Maggiori studi, audit mirati e inclusivi delle diverse professioni, sono necessari per mostrare le evidenze di costo efficacia anche in Italia, per poter poi presentare prove di efficienza importanti anche nel territorio nazionale. Per fare questo è necessario che ci sia fiducia nella professione, o coerenza tra linee guida e requisiti di accreditamento, o tra requisiti e assunzioni e sistemi di valutazione appropriati.
Note:
(1) F.M. Hajjaj, M.S. Salek, M.K. Basra, A.Y. Finlay, Non-clinical influences on clinical decision-making: a major challenge to evidence-based practice, in «Journal of The Royal Society of Medicine», 2010: 103, pp. 178-187.
(2) A.T. Rogers, G. Bai, R.A. Lavin, G.F. Anderson, Higher Hospital Spending on Occupational Therapy Is Associated With Lower Readmission Rates, in «Medical Care Research and Review», vol. 74, Issue 6, 2017.
(3) D. Brindle, ‘Punching above their weight’: the impact of occupational therapists, in «The Guardian», 27 gennaio 2015.
(4) OT è l’acronimo riferito ai terapisti occupazionali nei Paesi anglosassoni. In Italia, per consuetudine, viene utilizzato TO, da non confondersi con T.O., acronimo dei tecnici ortopedici.

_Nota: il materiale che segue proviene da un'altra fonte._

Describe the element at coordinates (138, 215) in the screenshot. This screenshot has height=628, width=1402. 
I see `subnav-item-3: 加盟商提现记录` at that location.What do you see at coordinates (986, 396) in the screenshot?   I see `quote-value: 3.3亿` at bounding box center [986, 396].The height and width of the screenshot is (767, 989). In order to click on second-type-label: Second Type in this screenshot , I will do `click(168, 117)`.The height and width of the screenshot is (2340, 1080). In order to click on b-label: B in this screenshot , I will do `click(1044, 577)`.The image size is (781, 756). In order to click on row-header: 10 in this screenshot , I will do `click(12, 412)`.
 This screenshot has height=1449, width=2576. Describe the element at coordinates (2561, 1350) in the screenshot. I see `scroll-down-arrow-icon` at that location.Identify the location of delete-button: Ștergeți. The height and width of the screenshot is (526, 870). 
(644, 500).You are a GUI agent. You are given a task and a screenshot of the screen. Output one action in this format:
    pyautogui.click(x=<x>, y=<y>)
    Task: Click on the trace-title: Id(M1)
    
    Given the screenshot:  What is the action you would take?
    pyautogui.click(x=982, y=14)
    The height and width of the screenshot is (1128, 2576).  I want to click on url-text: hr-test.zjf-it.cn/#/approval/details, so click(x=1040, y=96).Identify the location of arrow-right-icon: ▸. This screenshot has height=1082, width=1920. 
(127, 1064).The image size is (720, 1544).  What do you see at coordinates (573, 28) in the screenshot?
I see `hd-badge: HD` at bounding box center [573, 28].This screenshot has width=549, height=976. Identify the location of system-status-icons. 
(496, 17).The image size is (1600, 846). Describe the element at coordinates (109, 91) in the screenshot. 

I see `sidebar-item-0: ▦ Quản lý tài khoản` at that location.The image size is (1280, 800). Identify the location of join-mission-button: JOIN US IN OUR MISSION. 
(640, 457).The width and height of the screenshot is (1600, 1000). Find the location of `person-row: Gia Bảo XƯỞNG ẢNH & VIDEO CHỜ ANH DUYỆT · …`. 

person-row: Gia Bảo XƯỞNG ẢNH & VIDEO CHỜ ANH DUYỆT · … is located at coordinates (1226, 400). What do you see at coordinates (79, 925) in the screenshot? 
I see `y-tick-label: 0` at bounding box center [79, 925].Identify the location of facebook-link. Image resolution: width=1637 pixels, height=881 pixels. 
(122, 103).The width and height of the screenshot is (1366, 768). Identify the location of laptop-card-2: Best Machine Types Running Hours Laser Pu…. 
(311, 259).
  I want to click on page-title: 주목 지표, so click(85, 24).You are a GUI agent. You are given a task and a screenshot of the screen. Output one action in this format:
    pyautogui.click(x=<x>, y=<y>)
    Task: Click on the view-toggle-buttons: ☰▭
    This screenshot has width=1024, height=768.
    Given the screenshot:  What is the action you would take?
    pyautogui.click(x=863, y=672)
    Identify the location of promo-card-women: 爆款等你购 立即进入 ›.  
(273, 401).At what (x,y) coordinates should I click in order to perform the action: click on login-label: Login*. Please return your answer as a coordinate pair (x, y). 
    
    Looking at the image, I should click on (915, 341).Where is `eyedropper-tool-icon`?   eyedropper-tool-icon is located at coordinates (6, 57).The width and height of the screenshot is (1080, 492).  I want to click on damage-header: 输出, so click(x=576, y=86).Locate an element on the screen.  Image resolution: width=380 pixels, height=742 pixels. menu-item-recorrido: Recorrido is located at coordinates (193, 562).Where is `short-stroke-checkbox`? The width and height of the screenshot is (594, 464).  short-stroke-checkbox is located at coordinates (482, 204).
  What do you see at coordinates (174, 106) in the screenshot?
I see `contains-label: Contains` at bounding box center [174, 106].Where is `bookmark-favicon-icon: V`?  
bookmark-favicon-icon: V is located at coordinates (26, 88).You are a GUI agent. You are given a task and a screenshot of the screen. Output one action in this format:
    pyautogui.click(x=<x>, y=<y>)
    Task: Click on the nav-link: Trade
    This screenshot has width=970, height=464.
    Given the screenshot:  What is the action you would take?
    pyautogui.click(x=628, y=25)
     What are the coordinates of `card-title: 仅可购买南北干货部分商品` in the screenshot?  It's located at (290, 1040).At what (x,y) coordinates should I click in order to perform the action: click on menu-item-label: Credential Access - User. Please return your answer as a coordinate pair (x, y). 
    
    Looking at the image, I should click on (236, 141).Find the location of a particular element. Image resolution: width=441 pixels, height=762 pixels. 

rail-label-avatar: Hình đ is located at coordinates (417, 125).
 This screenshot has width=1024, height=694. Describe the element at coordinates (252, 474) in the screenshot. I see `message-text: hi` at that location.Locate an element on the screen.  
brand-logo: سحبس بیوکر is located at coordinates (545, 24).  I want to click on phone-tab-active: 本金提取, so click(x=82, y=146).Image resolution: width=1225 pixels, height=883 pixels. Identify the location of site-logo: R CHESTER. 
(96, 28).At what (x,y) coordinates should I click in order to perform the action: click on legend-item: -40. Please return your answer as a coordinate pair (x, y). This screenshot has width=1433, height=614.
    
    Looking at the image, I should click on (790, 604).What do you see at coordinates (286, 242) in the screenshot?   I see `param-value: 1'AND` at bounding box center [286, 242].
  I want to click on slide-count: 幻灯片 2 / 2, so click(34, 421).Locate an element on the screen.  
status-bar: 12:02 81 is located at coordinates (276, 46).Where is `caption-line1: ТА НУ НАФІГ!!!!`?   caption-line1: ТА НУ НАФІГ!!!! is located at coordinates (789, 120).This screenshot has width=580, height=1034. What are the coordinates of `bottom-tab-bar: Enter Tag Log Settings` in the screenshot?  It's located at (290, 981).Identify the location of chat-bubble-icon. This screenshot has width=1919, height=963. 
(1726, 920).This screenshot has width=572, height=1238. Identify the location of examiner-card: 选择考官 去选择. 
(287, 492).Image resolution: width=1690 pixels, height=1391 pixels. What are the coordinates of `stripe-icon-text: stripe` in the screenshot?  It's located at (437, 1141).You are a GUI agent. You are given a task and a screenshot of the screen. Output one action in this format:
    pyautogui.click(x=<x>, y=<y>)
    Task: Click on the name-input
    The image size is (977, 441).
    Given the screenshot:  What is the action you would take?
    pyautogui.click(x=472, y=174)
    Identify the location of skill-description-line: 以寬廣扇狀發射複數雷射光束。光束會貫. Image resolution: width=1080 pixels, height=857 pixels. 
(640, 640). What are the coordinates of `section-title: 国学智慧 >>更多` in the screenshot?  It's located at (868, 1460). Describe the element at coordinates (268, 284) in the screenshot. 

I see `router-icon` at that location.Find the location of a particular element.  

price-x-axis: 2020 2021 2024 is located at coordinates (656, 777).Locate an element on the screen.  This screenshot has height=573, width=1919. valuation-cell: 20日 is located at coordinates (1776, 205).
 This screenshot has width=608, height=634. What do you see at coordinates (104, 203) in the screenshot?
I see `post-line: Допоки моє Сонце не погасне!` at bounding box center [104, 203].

(5) A&E sta per Accident & Emergency, ovvero il nostro Pronto Soccorso.
(6) Il National Health Service (NHS) è il sistema sanitario nazionale in vigore nel Regno Unito. Ognuna delle quattro parti costituenti la Gran Bretagna (Inghilterra, Galles, Scozia, Irlanda del Nord) possiede un proprio NHS che, pur avendo linee guida comuni, mantiene una propria fisionomia particolare sotto gli aspetti manageriale, finanziario e operativo.
(7) D.L. Vetrano, K. Vaccaro, La Babele dell’assistenza domiciliare in Italia: chi la fa, come si fa, Italia Longeva, 2017, p. 28.